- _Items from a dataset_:

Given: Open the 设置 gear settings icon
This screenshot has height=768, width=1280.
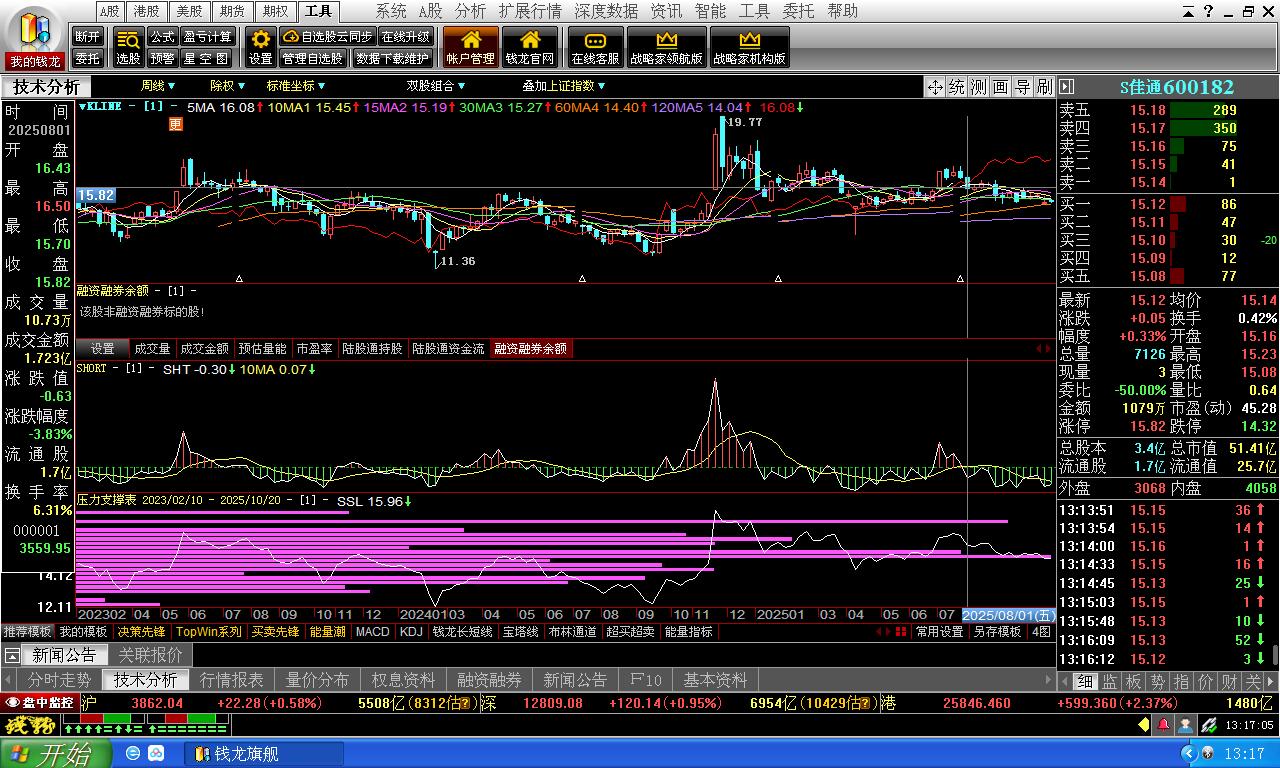Looking at the screenshot, I should [261, 47].
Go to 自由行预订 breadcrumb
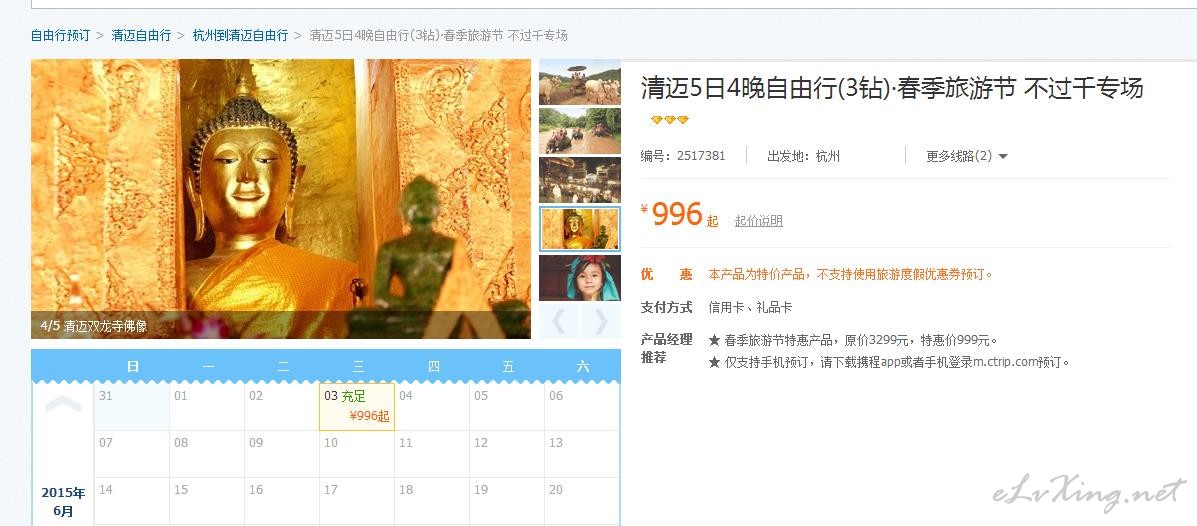 pos(60,35)
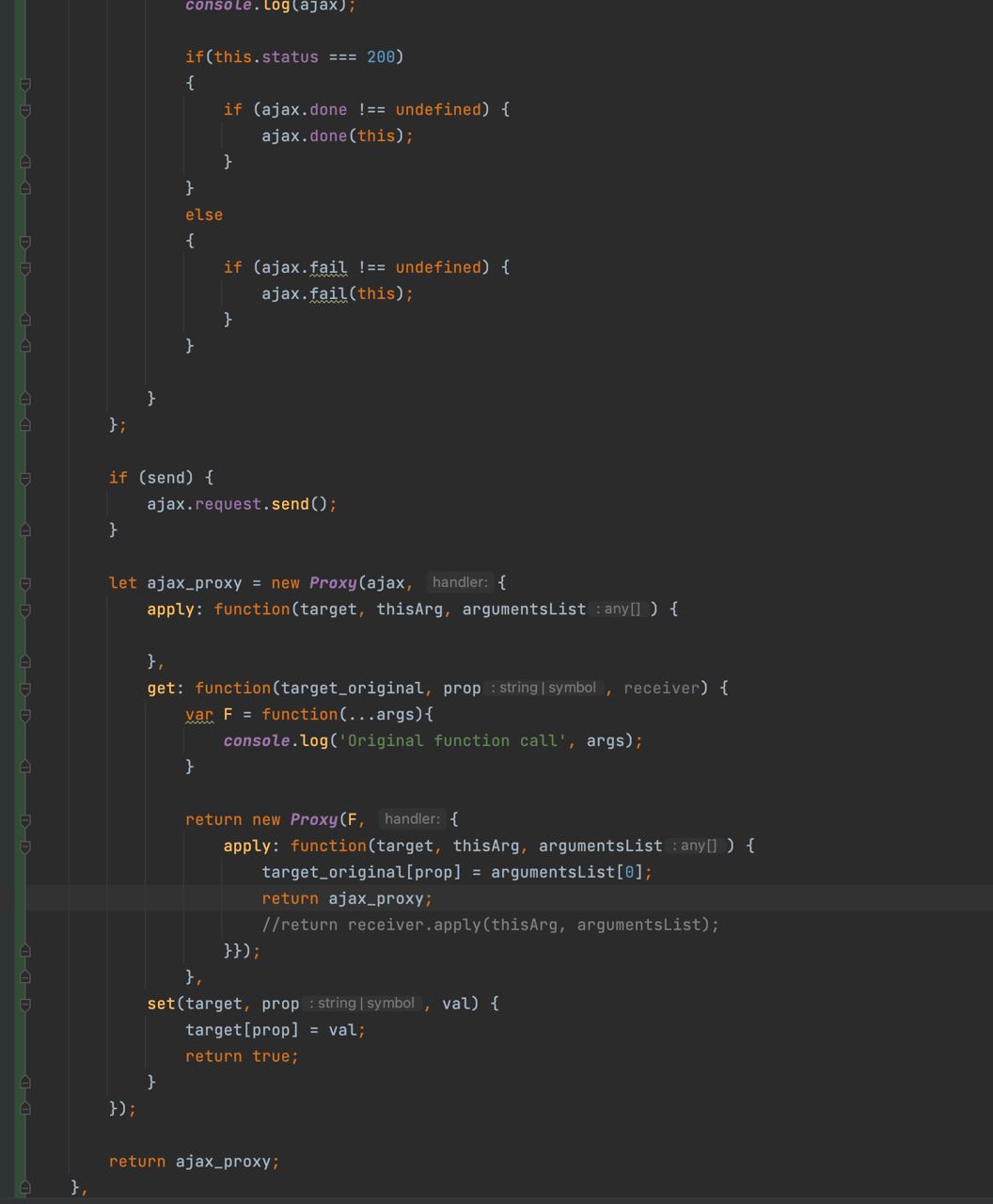Image resolution: width=993 pixels, height=1204 pixels.
Task: Click the 'handler:' hint after Proxy(ajax,
Action: (x=460, y=582)
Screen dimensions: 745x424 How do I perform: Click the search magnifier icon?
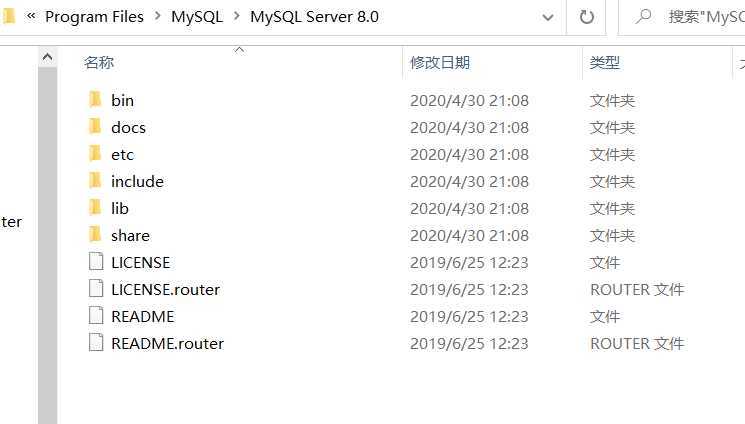pos(643,17)
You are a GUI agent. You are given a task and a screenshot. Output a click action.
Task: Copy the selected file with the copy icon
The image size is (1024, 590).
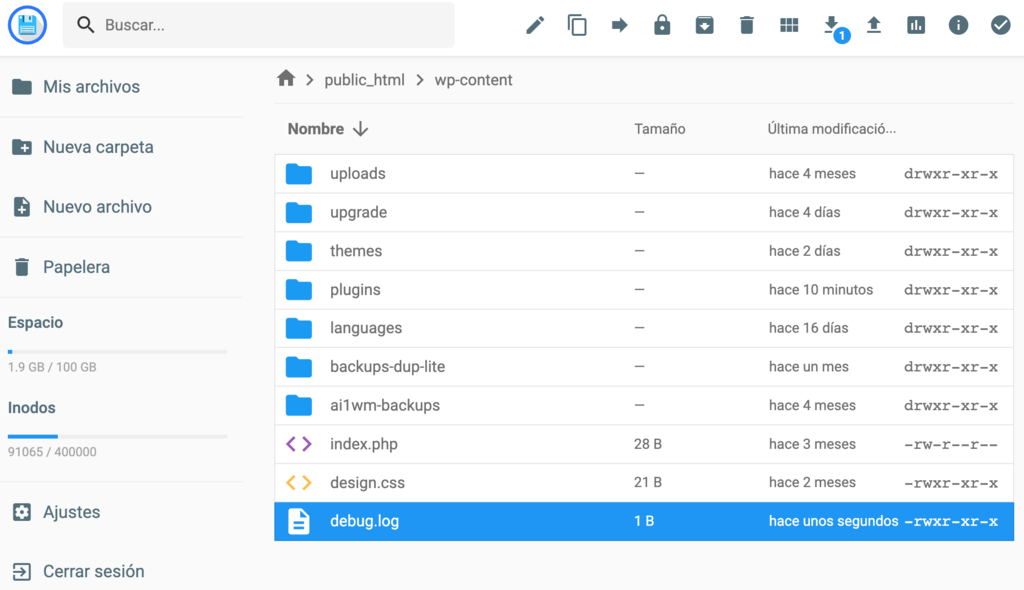coord(577,24)
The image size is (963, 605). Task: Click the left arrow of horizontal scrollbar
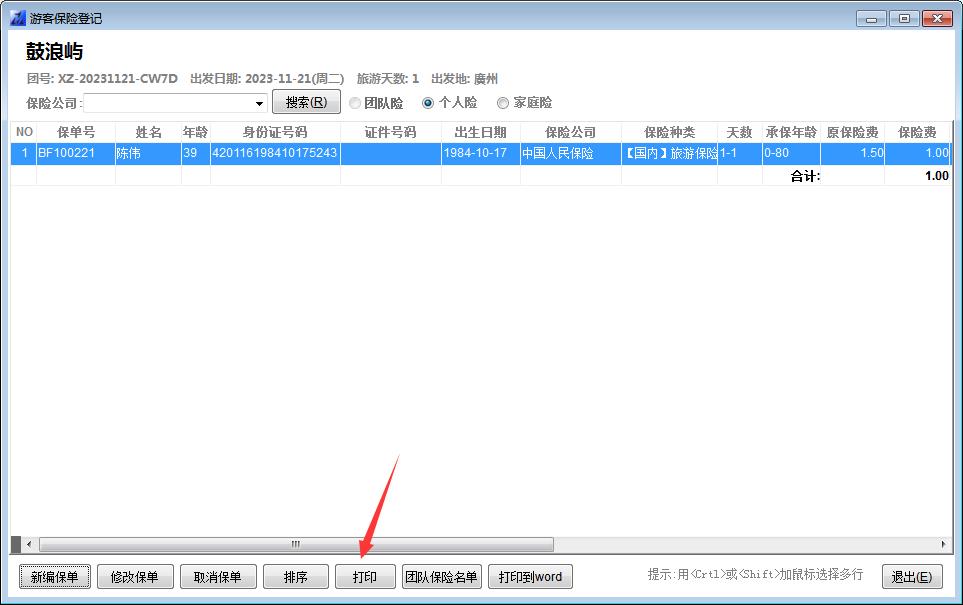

- _Task goal_:
Every line from the one with "The image size is (1024, 590)." through the last line of the data must be copied exactly. Leave the pictures out.

- _Written answer_:
The image size is (1024, 590).
coord(577,24)
The image size is (963, 605). Task: Click the left arrow of horizontal scrollbar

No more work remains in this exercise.